Entre otros casos extraños que en esta batalla acaecieron, contaremos dos que fueron más notables. El uno fue que en la primera arremetida que los indios hicieron contra los castellanos, cuando con aquella furia no pensada y mal encarecida con que los acometieron y echaron del pueblo y los llevaron retirando por el campo, salió huyendo un español natural de una aldea de Badajoz, hombre plebeyo, muy material y rústico, cuyo nombre se ha ido de la memoria. Sólo éste huyó entonces a espaldas vueltas. Yendo, pues, ya fuera de peligro (aunque a su parecer no lo debía de estar), dio una gran caída de la cual entonces se levantó, mas dende a poco se cayó muerto sin herida ni señal de golpe alguno que le hubiesen dado. Todos los españoles dijeron que de asombro y de cobardía se había muerto, porque no hallaban otra causa.

El otro caso fue en contrario, que un soldado portugués llamado Men Rodríguez, hombre noble natural de la ciudad de Yelves, de la compañía de Andrés de Vasconcelos de Silva, soldado que había sido en África en las fronteras del reino de Portugal, peleó todo el día a caballo como muy valiente soldado que era e hizo en la batalla cosas dignas de memoria y, a la noche, acabada la pelea, se apeó y quedó como si fuera una estatua de palo, y sin más hablar ni comer ni beber ni dormir, pasados tres días, falleció de esta vida sin herida ni señal de golpe que le hubiese causado la muerte. Debió ser que se desalentó con el mucho pelear. Por lo cual, en opósito del pasado, decían que este buen fidalgo había muerto de valiente y animoso por haber peleado y trabajado excesivamente.

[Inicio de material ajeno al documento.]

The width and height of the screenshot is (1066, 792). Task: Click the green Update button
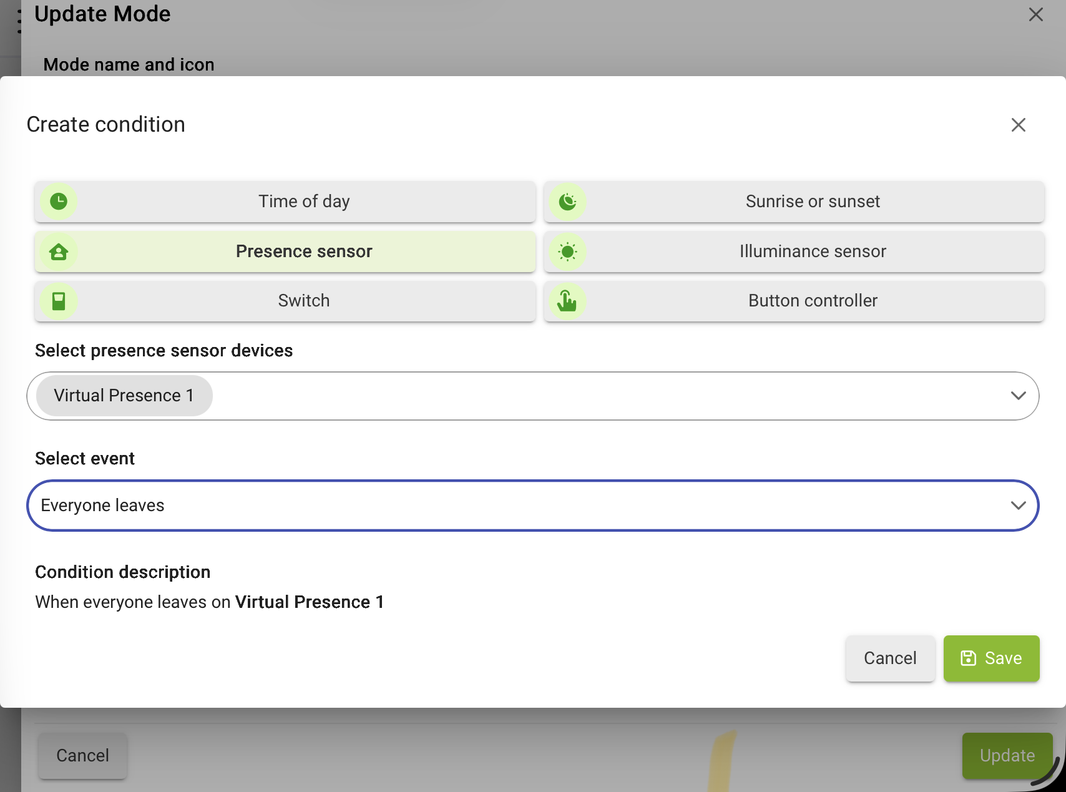[1007, 755]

Todo lo que en común y en particular hemos dicho de esta gran batalla de Mauvila así del tiempo que duró, que fueron nueve horas, como de los sucesos que en ella hubo, los refiere en su relación Alonso de Carmona, y cuenta la herida del gobernador y el flechazo de lanza de Nuño Tovar, y dice que se la dejaron hecha cruz. Cuenta la muerte desgraciada de don Carlos Enríquez y la del capitán Diego de Soto, su cuñado, y añade que el mismo Carmona le puso una rodilla sobre los pechos y otra sobre la frente y que probó a tirar con ambas manos de la flecha que tenía hincada por el ojo, y que no pudo arrancarla. También dice las necesidades y trabajos que todos padecieron en común. Y Juan Coles, aunque no tan largamente como Alonso de Carmona, dice lo mismo, y particularmente refiere el número de las heridas de cura que nosostros decimos. Y ambos dicen igualmente los españoles y caballos que murieron en esta batalla, que como fue tan reñida les quedaron bien en la memoria los sucesos de ella.